Сад и канал - страница 5



Потому он, вероятно, и был сегодня удручающе немногословен. Смотрел только вперед, сжимал руль, покусывал губы и лишь когда мы свернули с горячей, клубящейся серым туманом, оловянной Невы и подъехали к широкому пандусу, опоясывающему библиотеку, он, внезапно затормозив, однако по-прежнему глядя вперед, сильно прищурился и сказал тихим голосом:

– Ты интересовался, кто же вас продает – так вот я выяснил. Понимаешь, я выяснил, кто вас действительно продает. Вас продает Леля Морошина. Да-да, Леля, имейте это в виду. Я к тому, что вы уж слишком ей доверяете…

Я в это время вылезал из машины и – чуть было не сел обратно.

– Леля Морошина?!.. Леля?.. Ни за что не поверю!..

А Куриц, все также глядя вперед и сощурившись, по-собачьи вздохнул и спросил, не поворачивая головы:

– Слушай, Виктор, я когда-нибудь тебя обманывал?..

– Нет, – я вынужден был это признать.

– А ты помнишь случай, чтобы я поторопился с какой-нибудь информацией, чтобы я ошибался или дал тебе неверные сведения?

Мне опять нечего было ему возразить. Я только спросил:

– Откуда тебе известно?

Однако Куриц лишь дернул небритой щекой:

– Ты же знаешь, я не засвечиваю своих источников. – И через секунду добавил, опять зевнув по-собачьи. – Собственно говоря, кому это теперь интересно?

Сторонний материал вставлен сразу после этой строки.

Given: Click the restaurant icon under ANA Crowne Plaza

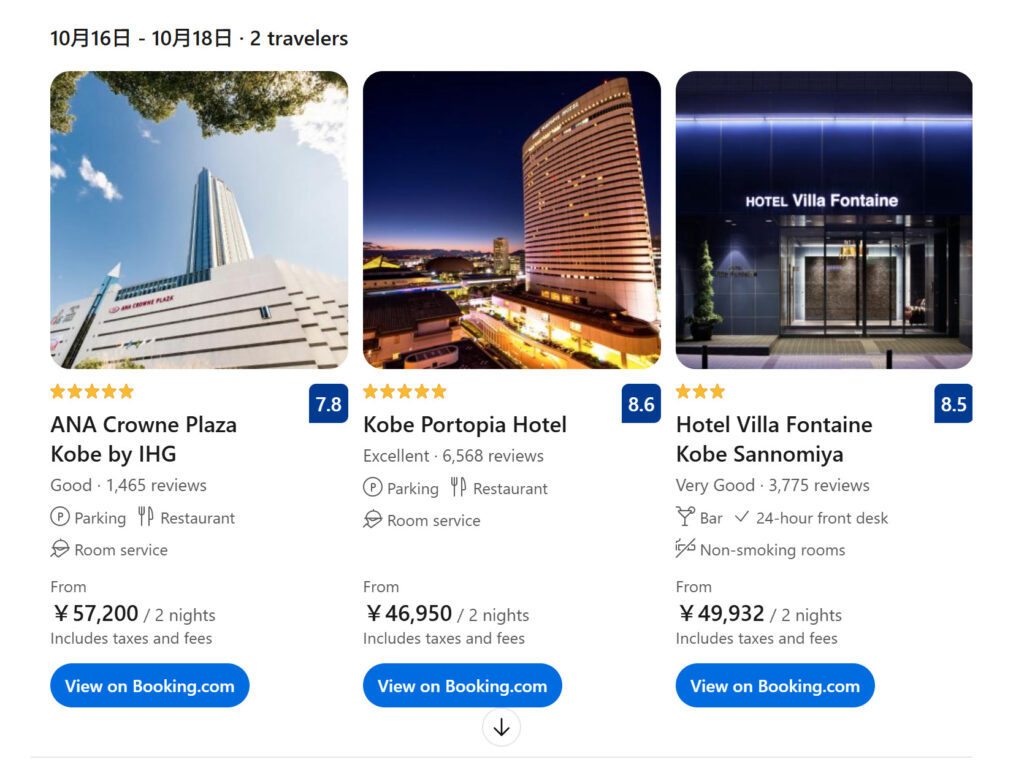Looking at the screenshot, I should pos(146,517).
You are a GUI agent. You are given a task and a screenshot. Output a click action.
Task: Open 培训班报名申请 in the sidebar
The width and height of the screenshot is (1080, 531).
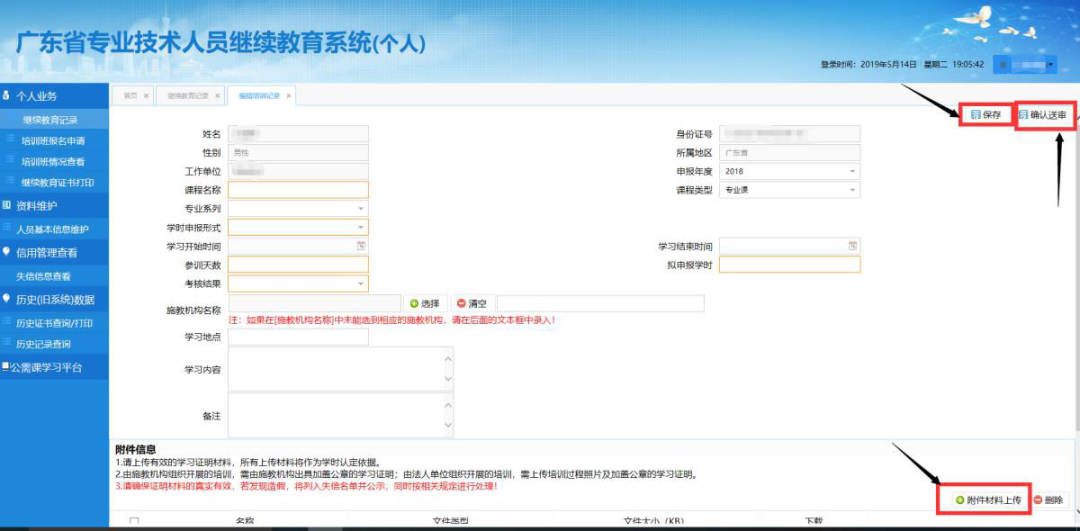coord(53,141)
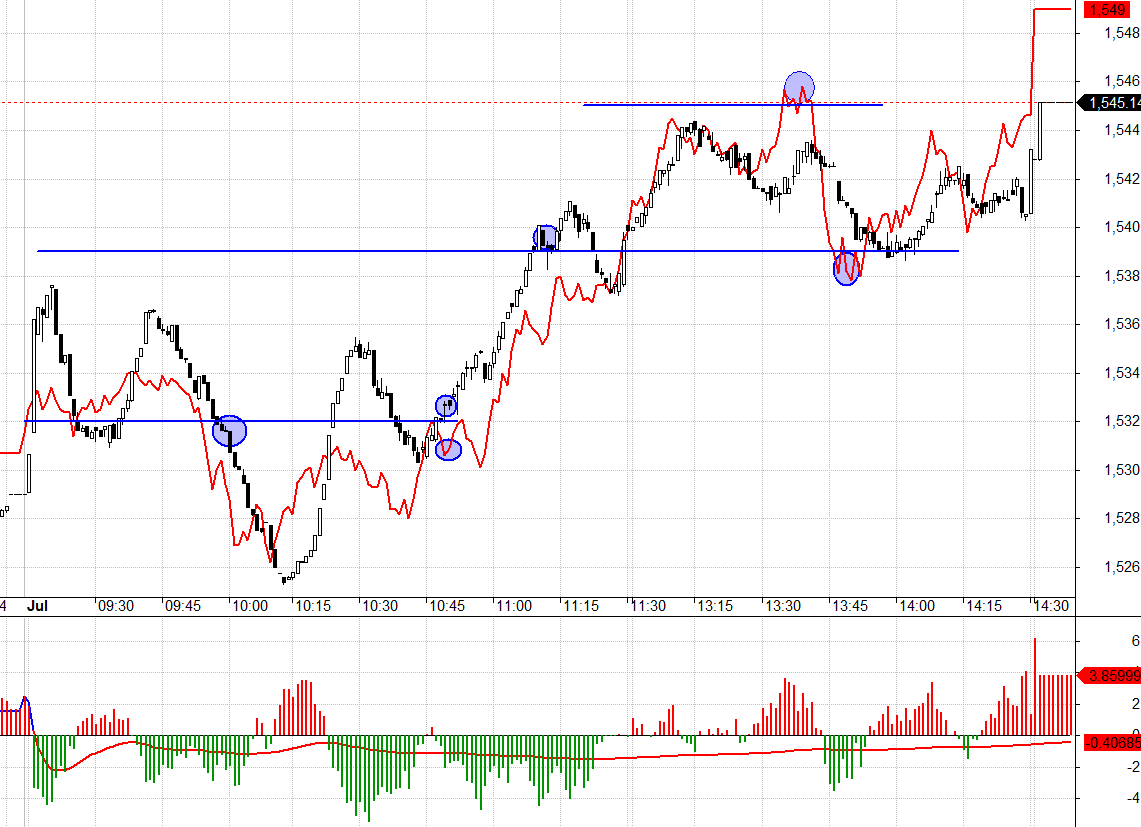Click the red 1,549 price label
Image resolution: width=1141 pixels, height=827 pixels.
(x=1108, y=10)
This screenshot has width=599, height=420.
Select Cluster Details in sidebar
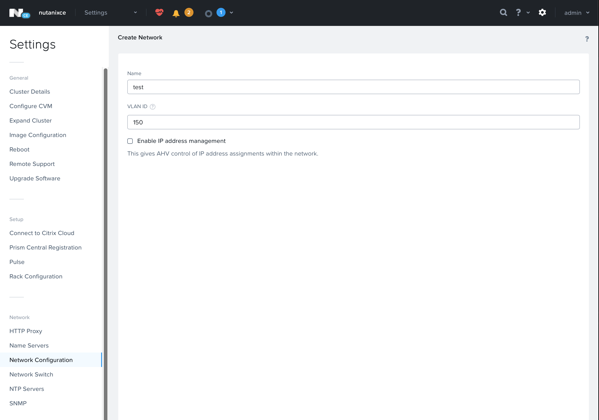(30, 92)
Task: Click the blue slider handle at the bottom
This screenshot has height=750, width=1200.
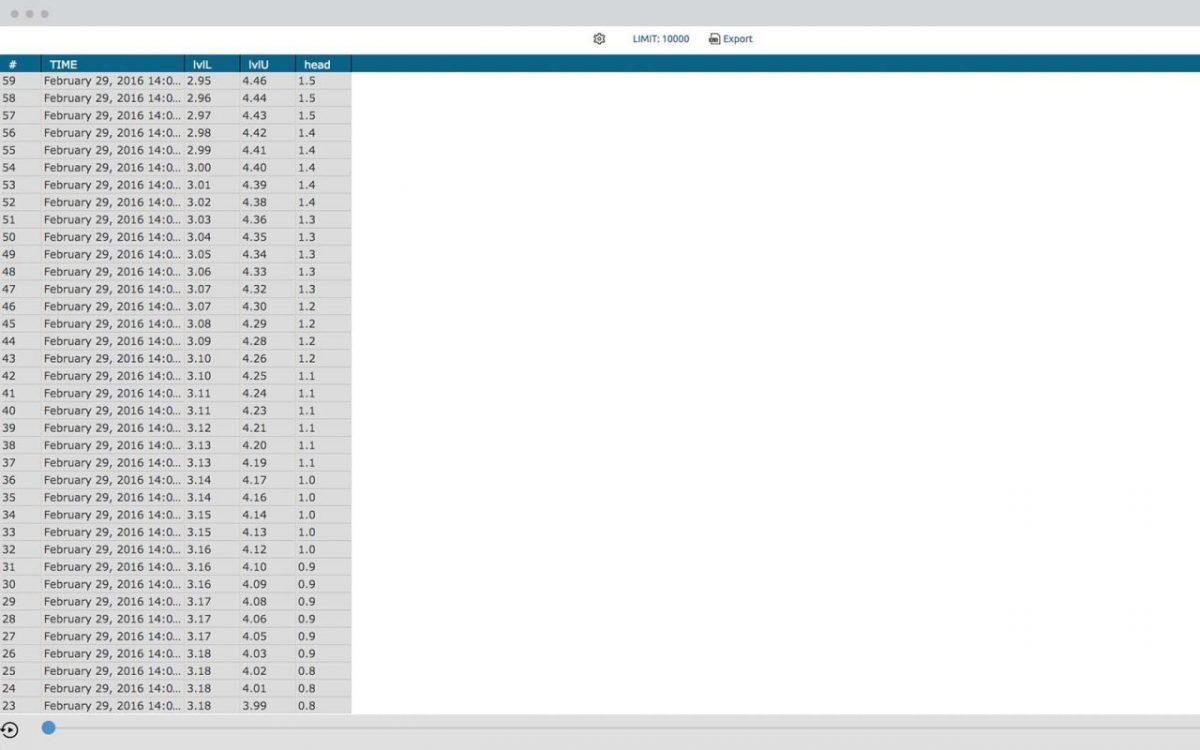Action: tap(48, 728)
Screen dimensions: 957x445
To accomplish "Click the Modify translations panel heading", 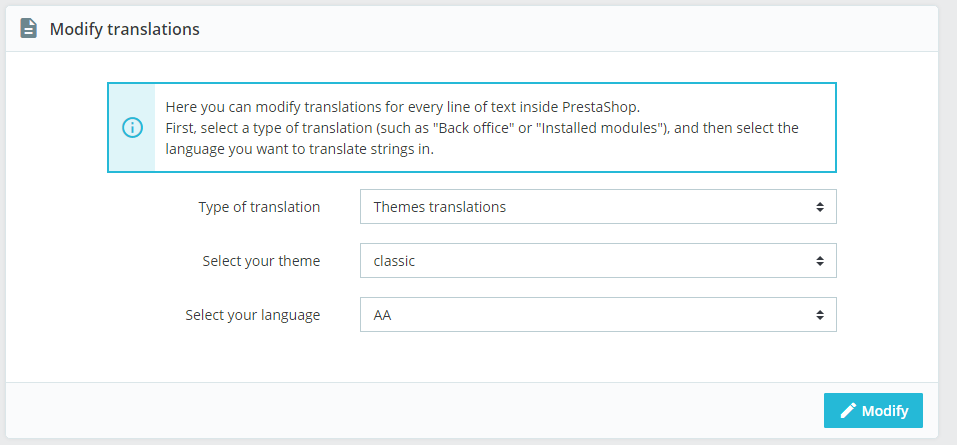I will pyautogui.click(x=125, y=29).
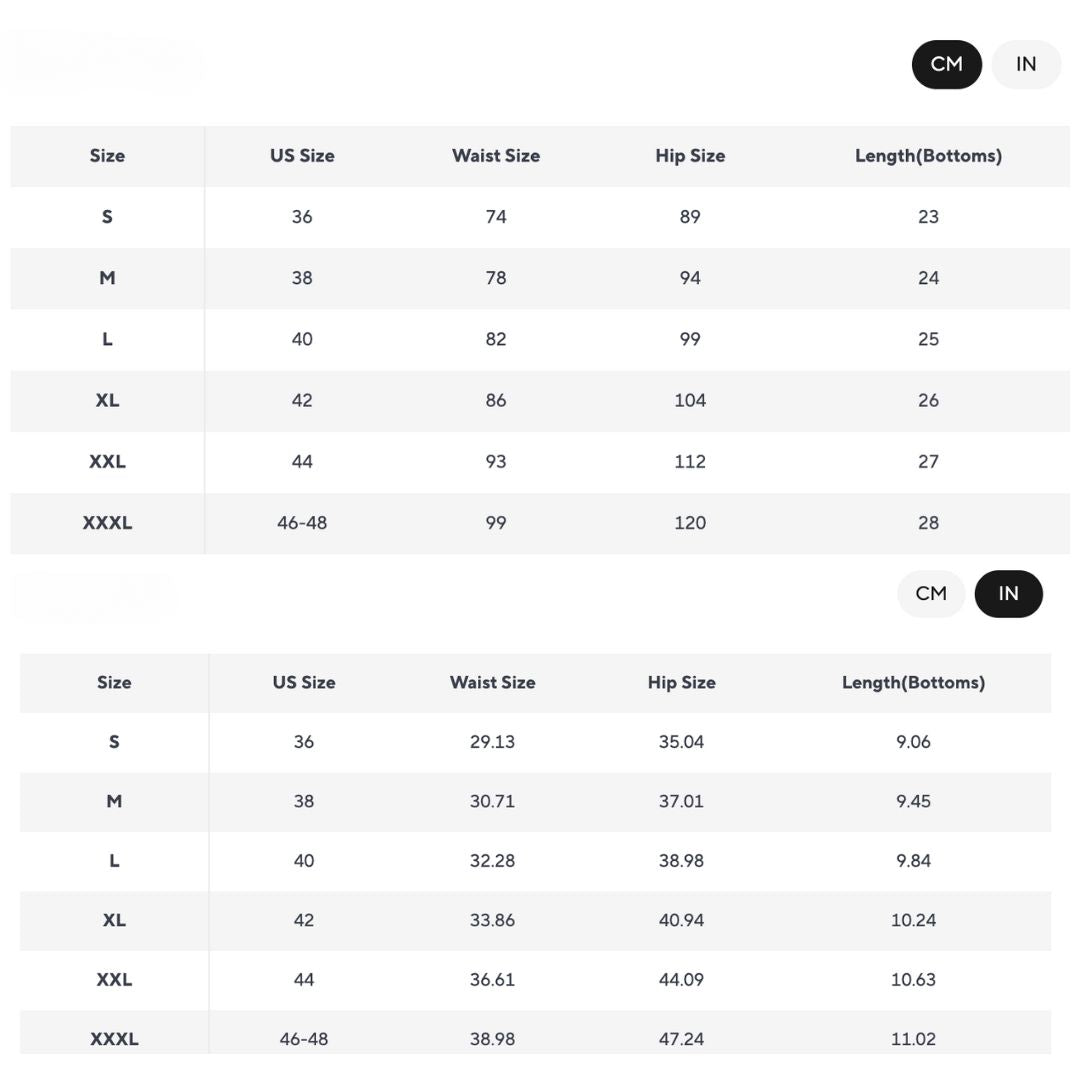Click the XL row label in the centimeter table

click(107, 401)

Он как всегда попал в самую точку. Но, к сожалению, я в тот момент даже не подозревал об этом. Я был слишком ошеломлен известием насчет Лели Морошиной и потому лишь несколько остолбенело смотрел, как он разворачивается. Вот «москвич» выскочил задними колесами на поребрик, вот он, сдав еще, чуть не задел выступающий угол ограды, вот он стрельнул громким выхлопом из-под днища и, подмигнув тормозными огнями, понесся куда-то в сторону Невского. Леня Куриц опаздывал на встречу с профессором. К сожалению, я этого тоже тогда не знал. Впрочем, если б и знал, это бы все равно вряд ли что-нибудь изменило. Время было упущено: Зверь проснулся, и темная кровь его уже заструилась по жилам. Пыльная сетка трещин уже появилась на площадях. Проступила сквозь них трава, и ржавчина уже начала обгладывать трамвайные рельсы. День за днем нарастали у нас проблемы со связью. Телефоны то умолкали, то ни с того ни с сего снова начинали работать. А то вдруг соединяли с какими-то совершенно невозможными номерами. Электричество теперь отключалось практически каждую ночь. Причем, выяснить действительные причины этих неполадок не удавалось. Инженеры с подстанций божились, что аппаратура у них в полном порядке. Сбои могут происходить где угодно, только не на подстанциях. У меня голова шла кругом от этой непрекращающейся круговерти. И к тому же сейчас мои мысли действительно занимала Леля Морошина. Неужели она в самом деле потихонечку продает нас военным? Вот, значит, откуда такая непрошибаемая уверенность у генерала Харлампиева. И вот, значит, откуда такая непрошибаемая уверенность у генерала Блинова. Ведь на прошлой неделе они просто требовали ввести чрезвычайное положение и при этом ссылались на сведения, которых у них ну никак не могло оказаться. Теперь понятно, откуда у них эти сведения.

Я поднялся по каменным, немного щербатым ступенькам библиотеки. В окнах первого этажа, приподнятых цоколем, отражалась гнетущая духота. Две полированных гранитных вазы стояли в нишах при входе, и возле правой из них распласталась тушка мертвого воробья. Я вдруг сообразил, что вижу мертвую птицу уже не в первый раз. С птицами последнее время вообще творилось что-то не слишком непонятное. Словно у них от жары или от пыльной городской атмосферы внезапно лопалось сердце, и они, умерев еще в воздухе, безжизненно шлепались на мостовую. Может быть, нам стоит заняться еще и птицами? Все же – факт странный, не получивший пока должного объяснения. Только кто, интересно, будет им заниматься? Я вздохнул, рук у нас не хватало даже для обычной текущей работы.